WHERE did you find it?” he asked sharply. “In your mother’s room while we were cleaning up!” his maid said, looking scared as she watched him staring at the suitcase, she was placing in his fancy sitting room. He looked at the red suitcase, “Did she have to choose such a garish colour?” he asked himself, and then saw his phone buzzing. It was an unknown number, and out of sheer curiosity he picked it up, “Hello?” he said.
“Uncle it’s me, your niece!” said a timid voice at the other end, “Mummy told me to invite you for my wedding this Saturday.” He was fed up with these relatives who called, for every function they never stopped having, “No,” he said, “I’m busy!” He switched off his phone and shook his head, all they wanted from him was for him to come with an open wallet and he’d be dammed if he was going to waste money on another one of them.

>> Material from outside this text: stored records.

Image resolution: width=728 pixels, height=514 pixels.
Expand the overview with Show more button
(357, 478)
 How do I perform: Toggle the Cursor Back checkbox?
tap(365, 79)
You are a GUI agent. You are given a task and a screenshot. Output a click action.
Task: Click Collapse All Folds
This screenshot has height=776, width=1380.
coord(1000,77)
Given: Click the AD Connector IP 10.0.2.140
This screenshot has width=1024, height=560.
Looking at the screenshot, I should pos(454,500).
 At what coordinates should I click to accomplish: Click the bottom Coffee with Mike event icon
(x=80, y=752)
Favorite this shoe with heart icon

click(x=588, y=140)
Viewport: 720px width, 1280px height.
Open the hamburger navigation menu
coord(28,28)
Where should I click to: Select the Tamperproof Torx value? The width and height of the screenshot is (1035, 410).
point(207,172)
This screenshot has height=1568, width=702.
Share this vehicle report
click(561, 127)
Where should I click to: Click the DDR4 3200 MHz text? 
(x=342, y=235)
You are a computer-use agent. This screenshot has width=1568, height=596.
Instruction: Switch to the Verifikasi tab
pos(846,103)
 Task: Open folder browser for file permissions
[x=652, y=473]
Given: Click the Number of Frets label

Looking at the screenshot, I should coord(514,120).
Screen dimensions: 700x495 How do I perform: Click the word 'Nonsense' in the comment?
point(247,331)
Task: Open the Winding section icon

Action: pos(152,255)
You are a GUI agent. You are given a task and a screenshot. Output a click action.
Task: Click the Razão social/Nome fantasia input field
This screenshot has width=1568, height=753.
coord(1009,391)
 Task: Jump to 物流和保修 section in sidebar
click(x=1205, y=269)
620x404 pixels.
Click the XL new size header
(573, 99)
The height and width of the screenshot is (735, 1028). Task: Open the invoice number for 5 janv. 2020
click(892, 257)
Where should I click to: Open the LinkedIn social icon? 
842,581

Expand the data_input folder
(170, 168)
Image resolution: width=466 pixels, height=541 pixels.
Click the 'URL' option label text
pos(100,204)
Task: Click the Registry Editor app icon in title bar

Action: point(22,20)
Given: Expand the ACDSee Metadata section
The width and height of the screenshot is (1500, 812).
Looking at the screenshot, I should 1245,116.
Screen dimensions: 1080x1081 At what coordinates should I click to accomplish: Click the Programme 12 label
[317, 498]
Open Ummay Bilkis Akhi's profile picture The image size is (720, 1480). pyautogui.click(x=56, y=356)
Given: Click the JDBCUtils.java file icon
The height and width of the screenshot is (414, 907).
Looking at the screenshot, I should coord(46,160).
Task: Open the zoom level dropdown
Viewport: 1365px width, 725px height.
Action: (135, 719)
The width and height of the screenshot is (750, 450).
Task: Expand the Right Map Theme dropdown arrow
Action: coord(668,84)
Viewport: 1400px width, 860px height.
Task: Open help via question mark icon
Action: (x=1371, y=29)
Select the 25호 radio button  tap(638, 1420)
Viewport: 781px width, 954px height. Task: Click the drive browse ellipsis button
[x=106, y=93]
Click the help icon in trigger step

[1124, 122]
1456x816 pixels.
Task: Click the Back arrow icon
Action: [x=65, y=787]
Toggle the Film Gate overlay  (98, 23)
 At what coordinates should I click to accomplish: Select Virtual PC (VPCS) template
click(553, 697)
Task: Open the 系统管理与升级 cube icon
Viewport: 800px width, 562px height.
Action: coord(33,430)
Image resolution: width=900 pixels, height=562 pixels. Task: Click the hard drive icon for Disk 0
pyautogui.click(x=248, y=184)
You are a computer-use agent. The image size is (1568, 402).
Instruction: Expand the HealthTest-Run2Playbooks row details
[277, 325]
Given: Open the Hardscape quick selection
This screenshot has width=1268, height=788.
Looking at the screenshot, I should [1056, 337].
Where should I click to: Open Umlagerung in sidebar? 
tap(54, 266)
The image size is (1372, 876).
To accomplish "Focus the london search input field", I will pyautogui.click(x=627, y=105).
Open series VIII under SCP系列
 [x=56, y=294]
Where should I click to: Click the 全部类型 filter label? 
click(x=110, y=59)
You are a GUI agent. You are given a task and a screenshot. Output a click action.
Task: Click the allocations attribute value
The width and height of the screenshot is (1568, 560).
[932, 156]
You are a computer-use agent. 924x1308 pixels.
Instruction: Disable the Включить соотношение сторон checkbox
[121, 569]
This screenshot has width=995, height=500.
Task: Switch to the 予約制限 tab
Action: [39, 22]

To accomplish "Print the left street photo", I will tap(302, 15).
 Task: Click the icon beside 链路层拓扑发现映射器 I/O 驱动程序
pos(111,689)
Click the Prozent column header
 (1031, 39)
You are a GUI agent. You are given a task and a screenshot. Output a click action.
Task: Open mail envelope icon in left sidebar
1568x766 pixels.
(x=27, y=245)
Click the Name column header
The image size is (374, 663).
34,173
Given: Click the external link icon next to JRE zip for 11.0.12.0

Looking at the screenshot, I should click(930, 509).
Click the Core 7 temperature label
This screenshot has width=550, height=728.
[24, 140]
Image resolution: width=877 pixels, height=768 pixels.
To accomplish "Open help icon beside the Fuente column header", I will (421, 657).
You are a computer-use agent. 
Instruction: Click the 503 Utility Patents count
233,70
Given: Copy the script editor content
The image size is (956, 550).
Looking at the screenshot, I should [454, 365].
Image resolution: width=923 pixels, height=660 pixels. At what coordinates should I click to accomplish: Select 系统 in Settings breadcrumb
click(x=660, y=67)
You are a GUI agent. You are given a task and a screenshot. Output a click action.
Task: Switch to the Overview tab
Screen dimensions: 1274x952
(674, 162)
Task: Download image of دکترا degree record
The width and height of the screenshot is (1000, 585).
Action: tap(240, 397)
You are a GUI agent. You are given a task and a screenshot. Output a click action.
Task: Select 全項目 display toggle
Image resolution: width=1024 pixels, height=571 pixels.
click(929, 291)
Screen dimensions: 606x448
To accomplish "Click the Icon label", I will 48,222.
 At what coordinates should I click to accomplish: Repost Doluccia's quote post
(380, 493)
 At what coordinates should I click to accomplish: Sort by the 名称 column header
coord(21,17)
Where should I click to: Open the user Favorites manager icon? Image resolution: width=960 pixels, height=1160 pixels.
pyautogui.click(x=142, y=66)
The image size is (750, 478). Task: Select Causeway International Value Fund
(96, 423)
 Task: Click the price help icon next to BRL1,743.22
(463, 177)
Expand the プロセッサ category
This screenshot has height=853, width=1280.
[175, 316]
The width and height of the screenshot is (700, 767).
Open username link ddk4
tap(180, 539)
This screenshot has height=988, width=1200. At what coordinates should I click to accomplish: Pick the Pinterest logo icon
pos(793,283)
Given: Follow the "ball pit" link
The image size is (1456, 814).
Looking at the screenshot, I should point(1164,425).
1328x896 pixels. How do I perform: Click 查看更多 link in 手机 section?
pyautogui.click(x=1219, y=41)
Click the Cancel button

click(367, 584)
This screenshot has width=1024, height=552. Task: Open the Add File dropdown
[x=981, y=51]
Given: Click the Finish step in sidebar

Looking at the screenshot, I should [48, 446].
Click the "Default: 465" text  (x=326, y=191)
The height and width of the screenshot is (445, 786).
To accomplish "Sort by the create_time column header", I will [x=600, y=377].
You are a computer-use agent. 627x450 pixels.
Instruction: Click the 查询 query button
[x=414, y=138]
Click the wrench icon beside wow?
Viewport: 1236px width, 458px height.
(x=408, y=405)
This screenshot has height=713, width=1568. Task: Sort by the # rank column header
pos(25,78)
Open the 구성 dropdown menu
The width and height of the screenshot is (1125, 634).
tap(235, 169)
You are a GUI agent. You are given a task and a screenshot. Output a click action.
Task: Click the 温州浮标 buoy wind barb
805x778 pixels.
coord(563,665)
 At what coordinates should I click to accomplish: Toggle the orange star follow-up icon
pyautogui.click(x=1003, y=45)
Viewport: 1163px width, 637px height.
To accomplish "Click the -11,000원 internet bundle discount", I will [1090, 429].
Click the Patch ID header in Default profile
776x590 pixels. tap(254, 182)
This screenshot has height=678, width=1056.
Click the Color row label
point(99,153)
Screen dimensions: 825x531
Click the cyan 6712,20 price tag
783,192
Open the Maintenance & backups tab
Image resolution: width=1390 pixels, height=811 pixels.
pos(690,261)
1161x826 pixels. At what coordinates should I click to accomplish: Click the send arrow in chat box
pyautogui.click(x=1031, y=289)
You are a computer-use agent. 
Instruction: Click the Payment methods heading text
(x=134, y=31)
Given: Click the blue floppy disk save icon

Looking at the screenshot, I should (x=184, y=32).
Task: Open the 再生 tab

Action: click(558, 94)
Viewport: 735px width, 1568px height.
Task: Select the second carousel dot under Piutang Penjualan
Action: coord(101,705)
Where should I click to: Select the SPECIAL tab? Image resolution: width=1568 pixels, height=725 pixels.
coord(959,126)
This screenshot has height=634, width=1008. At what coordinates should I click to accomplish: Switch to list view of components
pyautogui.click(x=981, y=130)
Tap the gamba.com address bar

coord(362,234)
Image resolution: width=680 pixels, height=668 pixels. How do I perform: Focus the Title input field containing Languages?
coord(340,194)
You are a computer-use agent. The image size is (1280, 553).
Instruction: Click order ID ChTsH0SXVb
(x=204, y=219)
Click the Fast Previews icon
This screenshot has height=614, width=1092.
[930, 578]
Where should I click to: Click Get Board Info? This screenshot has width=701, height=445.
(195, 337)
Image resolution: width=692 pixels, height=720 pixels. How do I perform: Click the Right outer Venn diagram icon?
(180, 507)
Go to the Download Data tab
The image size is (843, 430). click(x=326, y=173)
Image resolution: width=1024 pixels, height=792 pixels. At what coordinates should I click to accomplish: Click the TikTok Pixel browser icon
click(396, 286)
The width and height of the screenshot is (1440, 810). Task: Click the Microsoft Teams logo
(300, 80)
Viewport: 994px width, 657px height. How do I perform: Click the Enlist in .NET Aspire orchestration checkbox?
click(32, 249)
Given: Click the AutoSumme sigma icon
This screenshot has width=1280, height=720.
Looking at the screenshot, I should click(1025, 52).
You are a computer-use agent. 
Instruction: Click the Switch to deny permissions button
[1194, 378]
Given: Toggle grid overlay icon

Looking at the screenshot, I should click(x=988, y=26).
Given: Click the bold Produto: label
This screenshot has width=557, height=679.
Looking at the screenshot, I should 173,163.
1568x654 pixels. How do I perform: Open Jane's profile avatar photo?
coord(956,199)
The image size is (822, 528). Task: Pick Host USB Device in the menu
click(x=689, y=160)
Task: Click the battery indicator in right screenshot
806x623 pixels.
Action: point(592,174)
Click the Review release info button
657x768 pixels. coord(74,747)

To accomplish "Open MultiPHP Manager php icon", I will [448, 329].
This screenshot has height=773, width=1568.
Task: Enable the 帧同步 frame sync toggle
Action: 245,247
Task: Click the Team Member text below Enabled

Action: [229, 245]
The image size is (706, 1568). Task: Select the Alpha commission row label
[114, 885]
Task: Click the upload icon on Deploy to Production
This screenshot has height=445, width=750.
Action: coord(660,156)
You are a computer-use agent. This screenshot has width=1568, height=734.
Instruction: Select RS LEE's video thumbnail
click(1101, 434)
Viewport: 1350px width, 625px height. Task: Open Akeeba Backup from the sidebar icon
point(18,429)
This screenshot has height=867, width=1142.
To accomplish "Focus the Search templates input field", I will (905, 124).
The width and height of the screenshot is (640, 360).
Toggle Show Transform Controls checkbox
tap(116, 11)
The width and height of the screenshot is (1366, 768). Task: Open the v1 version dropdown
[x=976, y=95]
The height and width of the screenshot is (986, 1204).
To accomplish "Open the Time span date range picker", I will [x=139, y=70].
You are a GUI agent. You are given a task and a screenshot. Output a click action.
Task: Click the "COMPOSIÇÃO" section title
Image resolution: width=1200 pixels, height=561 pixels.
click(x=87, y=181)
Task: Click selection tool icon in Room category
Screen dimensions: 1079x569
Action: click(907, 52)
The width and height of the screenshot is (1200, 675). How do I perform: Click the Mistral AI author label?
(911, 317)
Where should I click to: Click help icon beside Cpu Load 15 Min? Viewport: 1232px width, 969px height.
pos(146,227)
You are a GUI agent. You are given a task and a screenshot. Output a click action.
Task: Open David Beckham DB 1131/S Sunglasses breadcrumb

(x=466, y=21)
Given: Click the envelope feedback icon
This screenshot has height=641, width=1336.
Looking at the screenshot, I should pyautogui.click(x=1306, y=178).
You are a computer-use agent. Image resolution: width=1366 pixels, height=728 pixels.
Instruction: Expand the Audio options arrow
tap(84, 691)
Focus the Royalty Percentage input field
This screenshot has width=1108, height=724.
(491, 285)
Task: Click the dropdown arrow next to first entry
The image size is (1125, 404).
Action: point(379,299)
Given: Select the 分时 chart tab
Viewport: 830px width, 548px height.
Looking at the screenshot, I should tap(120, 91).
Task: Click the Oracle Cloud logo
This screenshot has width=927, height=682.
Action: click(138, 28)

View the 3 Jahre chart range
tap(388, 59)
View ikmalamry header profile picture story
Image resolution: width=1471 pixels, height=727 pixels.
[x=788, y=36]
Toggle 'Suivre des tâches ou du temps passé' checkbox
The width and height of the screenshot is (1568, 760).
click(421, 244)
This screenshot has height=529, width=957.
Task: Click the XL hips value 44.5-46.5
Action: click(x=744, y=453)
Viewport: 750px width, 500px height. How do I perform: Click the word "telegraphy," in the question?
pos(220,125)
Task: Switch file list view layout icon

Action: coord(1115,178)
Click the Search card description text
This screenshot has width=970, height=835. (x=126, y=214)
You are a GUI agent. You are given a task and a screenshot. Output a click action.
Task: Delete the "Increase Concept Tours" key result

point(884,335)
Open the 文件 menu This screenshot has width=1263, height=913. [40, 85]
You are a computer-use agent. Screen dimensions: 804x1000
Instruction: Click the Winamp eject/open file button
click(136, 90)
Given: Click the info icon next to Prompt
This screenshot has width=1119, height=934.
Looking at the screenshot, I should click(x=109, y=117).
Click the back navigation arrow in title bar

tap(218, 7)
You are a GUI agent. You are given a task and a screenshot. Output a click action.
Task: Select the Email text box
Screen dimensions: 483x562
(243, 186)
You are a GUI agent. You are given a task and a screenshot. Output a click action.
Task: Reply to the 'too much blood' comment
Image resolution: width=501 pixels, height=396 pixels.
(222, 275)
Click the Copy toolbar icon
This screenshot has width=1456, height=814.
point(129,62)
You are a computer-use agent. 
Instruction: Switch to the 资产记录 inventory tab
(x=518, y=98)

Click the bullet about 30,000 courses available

And then he saw the suitcase and remembered the garish red, “I had no bag of my own to put my things!” his mother had said so many decades ago, “So I picked this box from a second hand shop, gave it a coat of red and…” “You did what?” he asked his mother. “I painted it red, and then your father and I put all our things in and came to this city!” she had said proudly, “And here his relatives looked after us!”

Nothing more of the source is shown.